For k of x equals f of x times g of x times h of x, express k prime in terms of f, g, h, and their derivatives. All right. So let's go ahead and think of this as our u, and these last two is our v function. 

In that case, we would have derivative of the first, f prime of x times our v, so g of x, h of x plus derivative of the second. That would b g prime of x-- no, I can't do that. It's a product. 

g of x, h of x prime times just the first one, the u, so f of x. Well, I'm going to have to use the product rule again. Let's leave that part. 

That would be derivative of the first times the second plus the second, so the derivative of the second, so h prime of x, g of x times f of x, there. All right. Oh, do not do that. h of x. 

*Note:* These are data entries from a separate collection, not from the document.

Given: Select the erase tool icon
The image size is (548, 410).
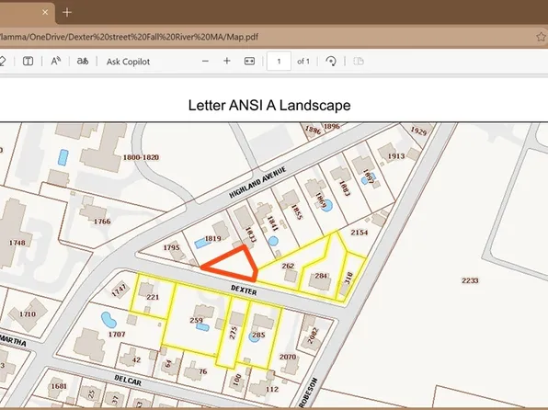Looking at the screenshot, I should (x=2, y=62).
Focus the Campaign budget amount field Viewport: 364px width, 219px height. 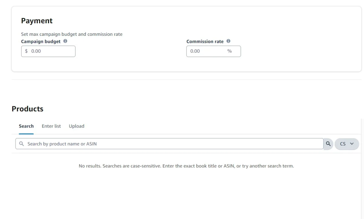(x=48, y=51)
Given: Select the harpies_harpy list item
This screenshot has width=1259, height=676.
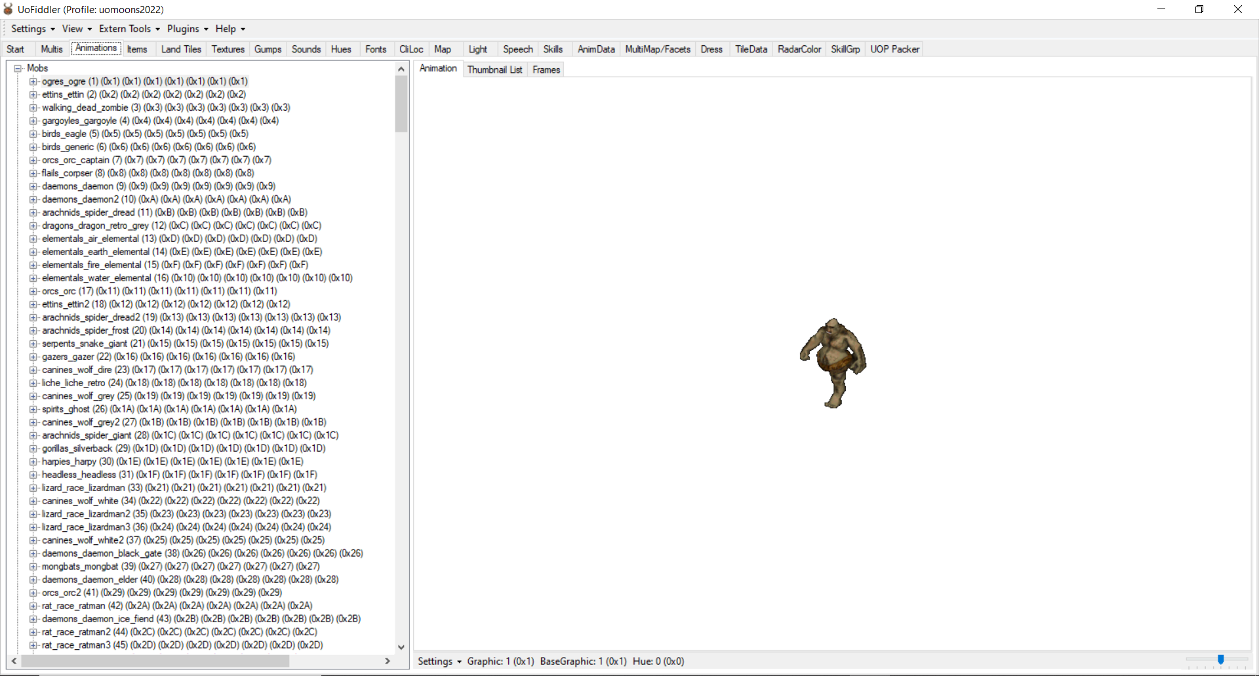Looking at the screenshot, I should 69,462.
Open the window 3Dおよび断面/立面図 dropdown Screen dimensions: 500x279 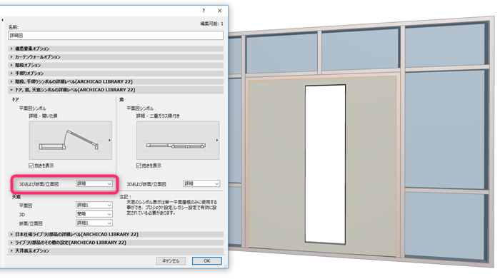click(x=201, y=183)
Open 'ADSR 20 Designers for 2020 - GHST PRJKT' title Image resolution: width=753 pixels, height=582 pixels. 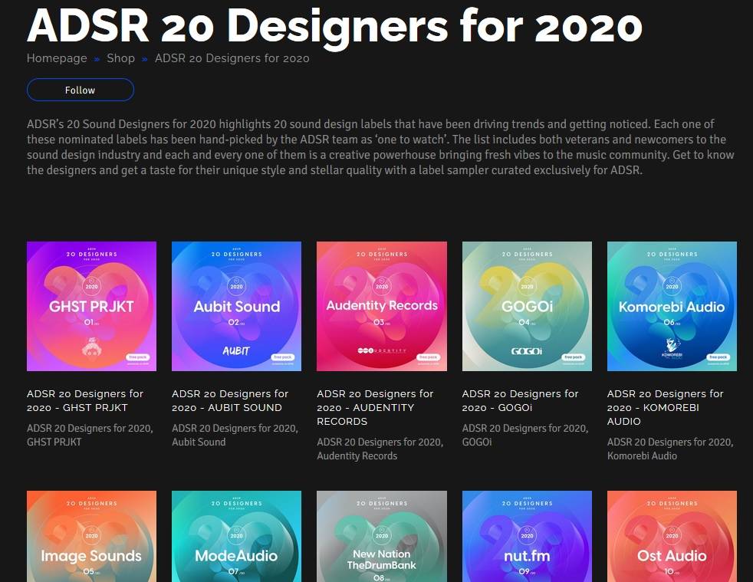click(85, 400)
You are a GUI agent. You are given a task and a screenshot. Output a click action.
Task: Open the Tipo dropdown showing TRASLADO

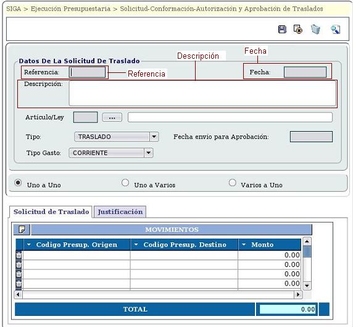[x=117, y=137]
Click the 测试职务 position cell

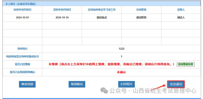click(141, 18)
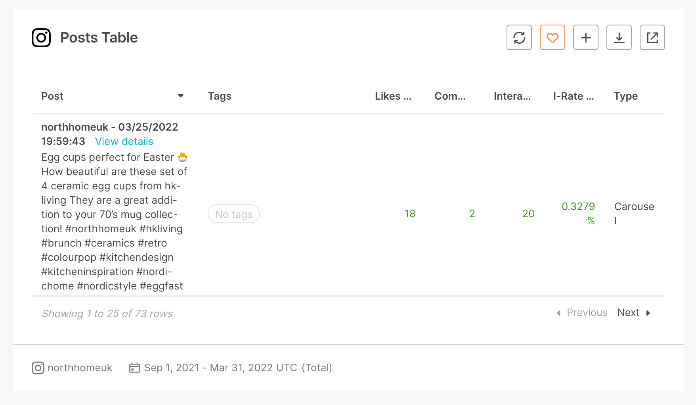Image resolution: width=696 pixels, height=405 pixels.
Task: Add a new widget with the plus icon
Action: click(x=586, y=37)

So if I distribute the f of x, what I get is this. f prime-- I don't know why I keep on doing that-- f prime of x, g of x, h of x plus f of x, g prime of x, h of x plus f of x, g of x, h prime of x. This is the general power rule for three functions. The derivative of the first, leave the other ones alone. 

The derivative of the second, leave the other two alone. The derivative of the third, leave the others alone. This would work for any number of functions. 

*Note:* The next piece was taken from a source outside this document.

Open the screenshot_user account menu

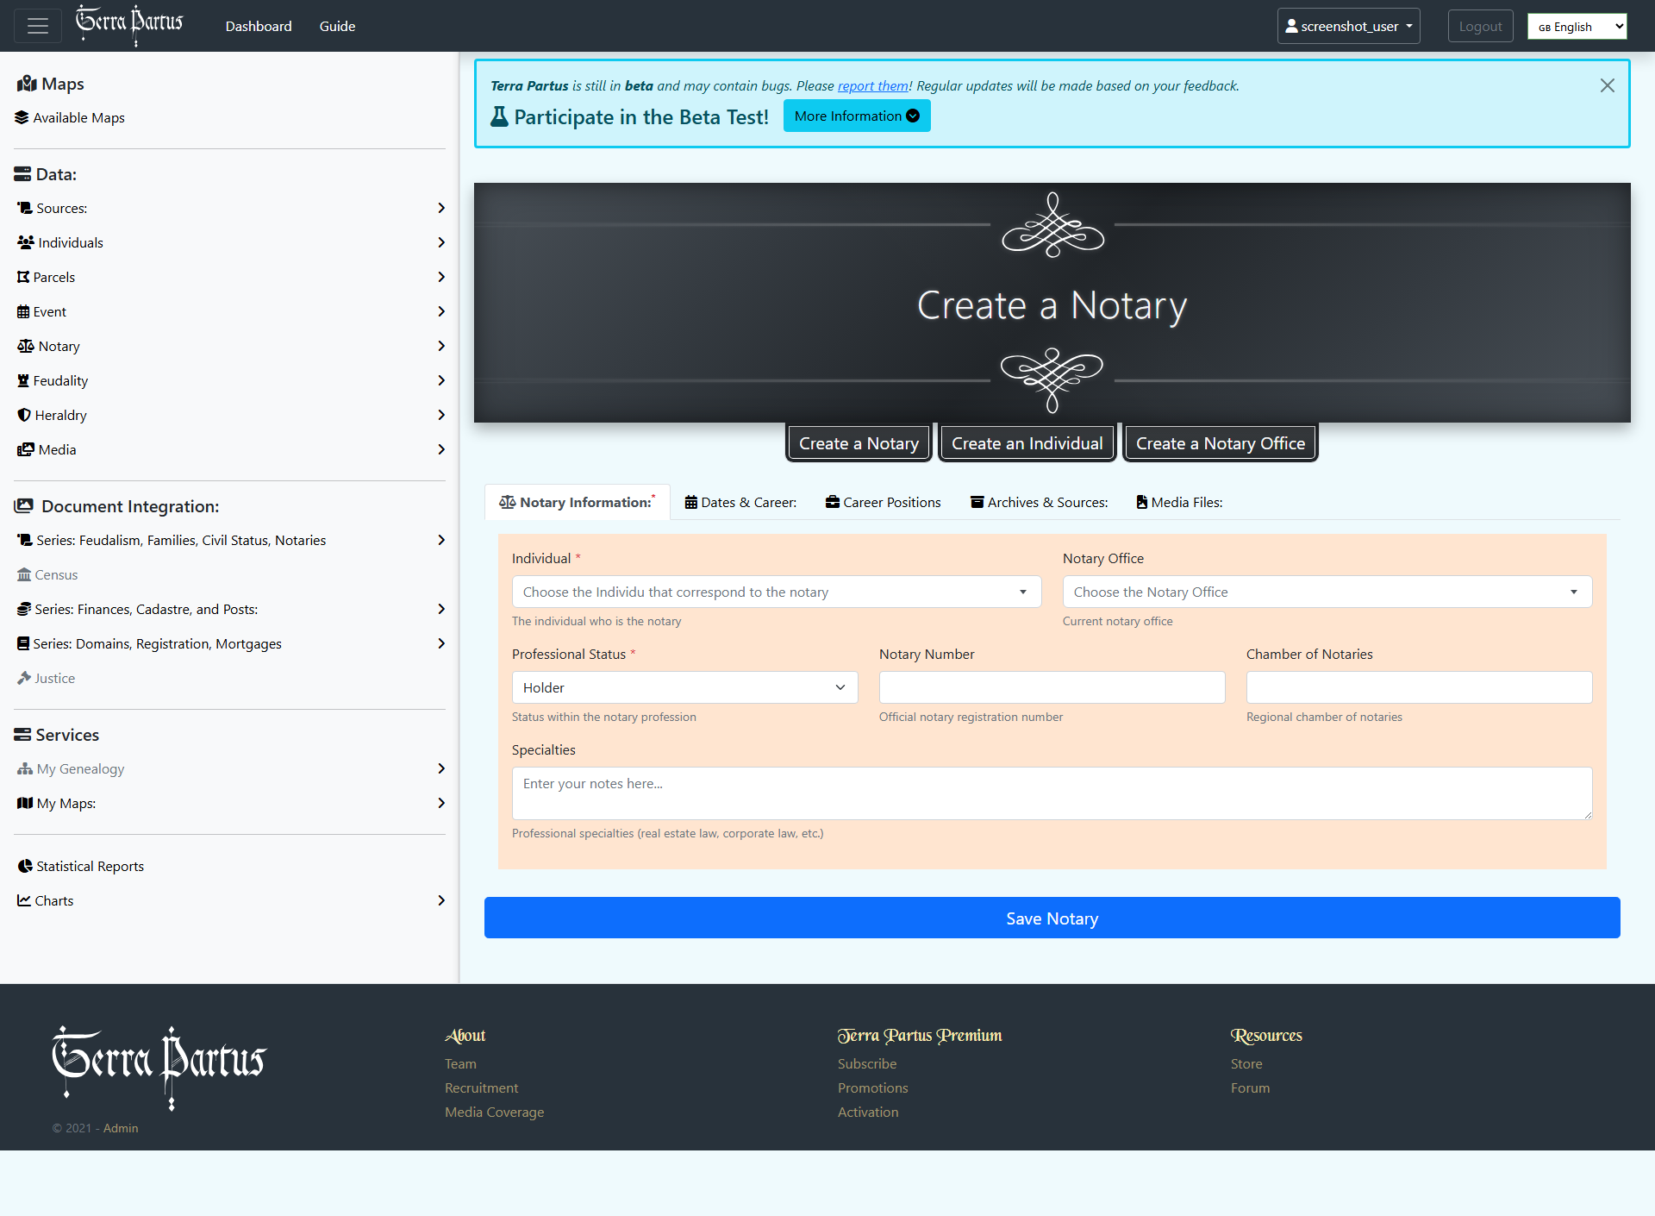pos(1348,26)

So remember that, in case it comes up. So these rules can actually apply to much bigger things. Find the derivative of h of x is 2x-cubed k of x over 3x plus 2. 

So we will use our quotient rule, here. Here is our here u. Here is our v. So h prime of x is Lo-De-Hi. So 3x plus 2, the derivative of u would be a product rule. 

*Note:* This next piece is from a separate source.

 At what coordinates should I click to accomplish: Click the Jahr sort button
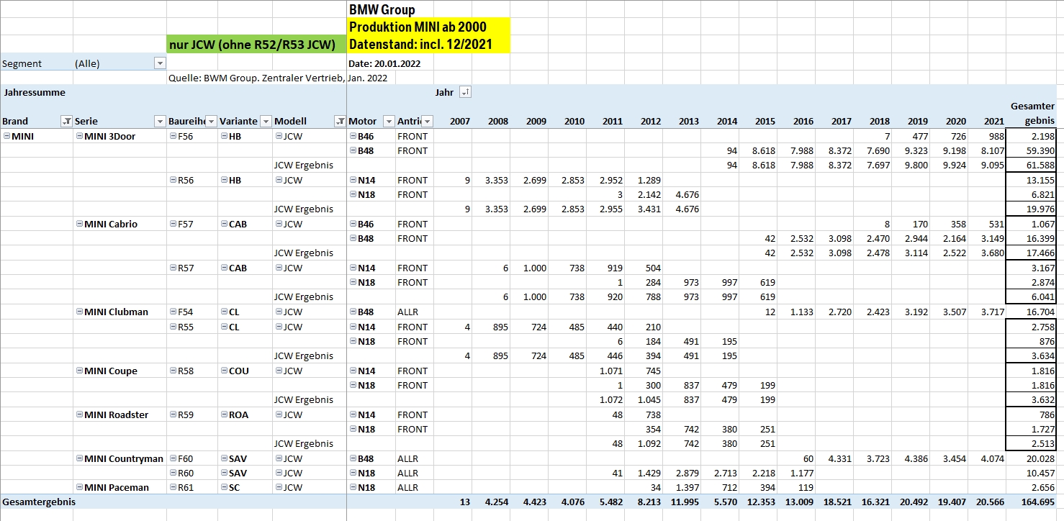[465, 92]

So that would be, let's see, 6x-squared k of x plus k prime of x, 2x-cubed times 2x-cubed. All right. that's Lo-De-Hi minus Hi-De-Lo. 

2x-cubed k of x, De-Lo would be 3, all over Lo-Lo, 3x plus 2-squared. Now, this may not get much prettier, here. You know what? 

I'm just going to leave it this way. I'm sure it will simplify a little bit. I'm not sure it'll be worth it, especially with the space I've got, here. 

Number 20. Find the derivative of h of x is x-cubed times f of x. This'll be our product rule. So the derivative of the first, 3x-squared times f of x. There's our u and our v. Plus derivative of the second, f prime of x times x-cubed. For the sake of this big idea, here, I want to just leave that the way it is. 

All right. Number 21. Determine the values of x for which this function has a horizontal tangent line. A horizontal tangent line means we have something like this, where our slope is 0. So let's first find the derivative of this. 

The derivative of that is 3x-squared minus 14x plus 8. We want to know where that is 0. Let's see. Does that factor? 

That would be 24. 7 and 4 will not work. 3 and 8. I'll just go and use the quadratic formula. It'll work. 

So if I want to solve this, the values of x, for where this is 0, negative b plus or minus the square root of b-squared minus 4ac. Believe that's 96. 4a c, so that's 12. Yeah. 96 Over 2a, so that's 6. 

So that's 14, or that's 100. Square root of that's 10, so plus or minus 10 over 6. 

So that would be 24. That'd be a value of 4. So this would have factored. And, oh-- not quite. 4 and 2/3. 

So x equals 4 and x equals 2/3 would cause our tangent line to be 0. All right. Moving on. 

Given the position function, what is the initial velocity? Now remember, initial velocity means v of 0. And that means s prime of 0. 

So let's go ahead and find s prime. s prime of t. Well, if we have our u and our v, Lo-De-Hi. t-squared plus 1 times 1 minus Hi-De-Lo, t times 2t over Lo-Lo, t-squared plus 1-squared. 

So that would be 1 over t-squared plus 1-squared. Well, if we evaluate that-- so s prime of 0, which is s prime of t evaluated at t equals 0, plugging that in, we get 1 over 1. 

Well, that's just 1. All right. So s prime of 0, or v of 0, is 1. All right. 

Our last question, I believe-- yes, our last one in the section-- determine the values of x, where this has a horizontal tangent line. So follow the same process we did in the last one. 

First, take the derivative, so 3x-squared minus 14x plus 8. And it looks like we got this one free, because that is the same function. All right. 

So that brings us to the end of our function on our derivative rules. These are going to be very handy, and make your life a whole lot easier, as opposed to that limit definition. But remember, calculus is all about those limits. That's what it comes down to. That's it.